Hopeful – Since letting go and forgiving these people, I am hopeful that somehow, they have also forgiven me for the pain I have caused them. Though I am not downplaying what I did, but what I did wasn’t directly and intentional. But I am acknowledging that it would have really been painful as well if it was the other way around. I am hopeful that ever since new doors and blessings rained, I have opened myself more to new things and new people. It helped me grow!
Happy – I am in a happy place now. I have forgiven myself as well from the things I blamed myself for. I realized the wrong things I have been doing and changed my ways. I learned a lot of things and with that I am truly grateful!
Pagkatapos kong malugmok, ipinakita sakin ni God na masyado akong naka-focus sa mga nakakapag-pa-stress sakin kaya kinailangan pa niyang ipakita sa akin na kaya kong maging okay.
After writing about my little drama I had, I felt better. Moreover, I felt even better when you guys commented and helped lift my spirits! No matter how simple your messages were, it was enough to make me feel better again. Nakakaiyak yung mga comforting words niyo huhuhuhu 💖💖💖
I keep a copy of the Don’t Sweat The Small Stuff OMNIBUS at my work table. I usually read it every morning but it has been a few days since I last opened it. When I did, what I saw left me surprised and tearful. The title is “Light a Candle Instead of Cursing the Darkness” it says that instead of stressing ourselves out over the problems we face, it’s best to find a solution. The line that caught my attention the most was this “taking positive, solution-oriented steps toward improving a situation instead of complaining about what’s wrong. It means being more a part of the solution rather than a reminder or reinforcement of the problem” (I must remember this)
Another one is this “When we focus too much on what’s wrong, it reminds us of other things we disapprove of or wish were different, which can lead us toward feelings of discouragement and being overwhelmed”

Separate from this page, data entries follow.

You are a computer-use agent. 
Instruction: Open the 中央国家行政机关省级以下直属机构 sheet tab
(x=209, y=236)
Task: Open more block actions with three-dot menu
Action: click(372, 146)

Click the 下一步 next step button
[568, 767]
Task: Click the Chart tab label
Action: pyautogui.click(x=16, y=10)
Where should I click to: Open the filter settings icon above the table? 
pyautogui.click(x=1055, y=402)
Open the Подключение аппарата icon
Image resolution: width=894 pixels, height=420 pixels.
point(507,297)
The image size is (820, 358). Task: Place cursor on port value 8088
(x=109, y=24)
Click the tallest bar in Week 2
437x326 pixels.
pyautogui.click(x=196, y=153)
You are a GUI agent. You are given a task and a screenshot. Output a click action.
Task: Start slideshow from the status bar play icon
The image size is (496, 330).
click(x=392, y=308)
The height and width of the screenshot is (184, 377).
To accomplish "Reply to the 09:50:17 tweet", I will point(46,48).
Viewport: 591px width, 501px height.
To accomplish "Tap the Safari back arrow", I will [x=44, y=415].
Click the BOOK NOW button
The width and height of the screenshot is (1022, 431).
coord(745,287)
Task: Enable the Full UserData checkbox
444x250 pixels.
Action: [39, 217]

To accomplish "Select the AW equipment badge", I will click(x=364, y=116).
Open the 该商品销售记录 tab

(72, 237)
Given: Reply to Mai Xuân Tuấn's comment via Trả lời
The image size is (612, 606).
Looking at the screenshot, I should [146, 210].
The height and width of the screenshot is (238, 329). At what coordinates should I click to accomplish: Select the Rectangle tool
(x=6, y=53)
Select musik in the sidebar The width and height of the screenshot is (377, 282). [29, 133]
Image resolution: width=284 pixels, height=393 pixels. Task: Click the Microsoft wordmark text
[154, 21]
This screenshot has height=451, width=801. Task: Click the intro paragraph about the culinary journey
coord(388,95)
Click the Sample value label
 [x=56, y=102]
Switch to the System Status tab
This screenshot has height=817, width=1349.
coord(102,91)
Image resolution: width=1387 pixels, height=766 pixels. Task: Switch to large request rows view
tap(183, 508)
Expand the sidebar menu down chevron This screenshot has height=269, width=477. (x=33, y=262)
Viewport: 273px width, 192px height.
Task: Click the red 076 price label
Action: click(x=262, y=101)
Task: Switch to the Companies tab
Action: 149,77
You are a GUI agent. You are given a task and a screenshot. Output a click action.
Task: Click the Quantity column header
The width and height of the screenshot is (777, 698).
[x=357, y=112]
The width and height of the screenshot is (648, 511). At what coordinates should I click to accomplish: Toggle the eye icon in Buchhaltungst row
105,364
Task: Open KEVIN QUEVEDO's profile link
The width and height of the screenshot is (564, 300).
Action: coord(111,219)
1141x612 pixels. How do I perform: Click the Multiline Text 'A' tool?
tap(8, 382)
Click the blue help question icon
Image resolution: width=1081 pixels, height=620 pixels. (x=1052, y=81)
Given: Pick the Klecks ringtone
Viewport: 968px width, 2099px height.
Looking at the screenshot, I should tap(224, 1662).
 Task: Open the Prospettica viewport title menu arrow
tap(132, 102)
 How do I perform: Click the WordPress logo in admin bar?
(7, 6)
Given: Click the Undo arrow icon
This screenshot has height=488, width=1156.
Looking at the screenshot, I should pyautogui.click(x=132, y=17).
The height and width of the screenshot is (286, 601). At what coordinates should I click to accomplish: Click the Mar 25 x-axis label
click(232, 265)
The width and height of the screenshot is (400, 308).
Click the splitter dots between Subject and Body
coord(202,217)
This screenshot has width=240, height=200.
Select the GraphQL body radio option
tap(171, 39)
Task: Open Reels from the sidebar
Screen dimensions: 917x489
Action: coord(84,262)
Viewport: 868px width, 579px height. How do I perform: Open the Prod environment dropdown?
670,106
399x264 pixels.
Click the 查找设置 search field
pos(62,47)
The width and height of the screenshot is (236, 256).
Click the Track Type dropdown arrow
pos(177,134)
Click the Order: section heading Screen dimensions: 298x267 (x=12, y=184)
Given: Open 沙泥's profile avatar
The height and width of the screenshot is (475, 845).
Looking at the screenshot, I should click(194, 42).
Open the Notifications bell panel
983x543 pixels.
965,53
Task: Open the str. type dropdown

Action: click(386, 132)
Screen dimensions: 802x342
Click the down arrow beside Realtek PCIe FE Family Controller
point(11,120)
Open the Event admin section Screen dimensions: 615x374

As much as I can, I shall try to remind myself of these techniques or strategies in order to avoid dramas and too much stress.
I was informed today that some of my overtime pay will be credited on this particular cut-off. I didn’t know how to react. I will have my pang-shopping and my sister’s school fee! Muhahahahahahahahah.
Aside from those, I realized that God and the Universe is really trying to make me feel better through small things that go unnoticed. Traffic wasn’t so bad today despite the fact that traffic was 10 million times heavier yesterday in Pasig compared to most days! It was insane. So I sort of expected another grueling battle with the traffic in Pasig. Surprisingly, it was moderate and actually a bit fast moving! My coffee has just the right amount of sugar and creamer. You see, being a batanguena I like my kapeng barako black. But my mom insists on putting creamer and sugar in it para hindi daw masyadong matapang. I don’t like creamy coffees and yesterday, my coffee is way too creamy for my liking. Today, it was just perfect! Another thing is that, payroll has been credited early!! Compared to other companies, our payroll gets credited later than everyone else’s kaya hallelujah talaga sa salary kanina! HAHAHA.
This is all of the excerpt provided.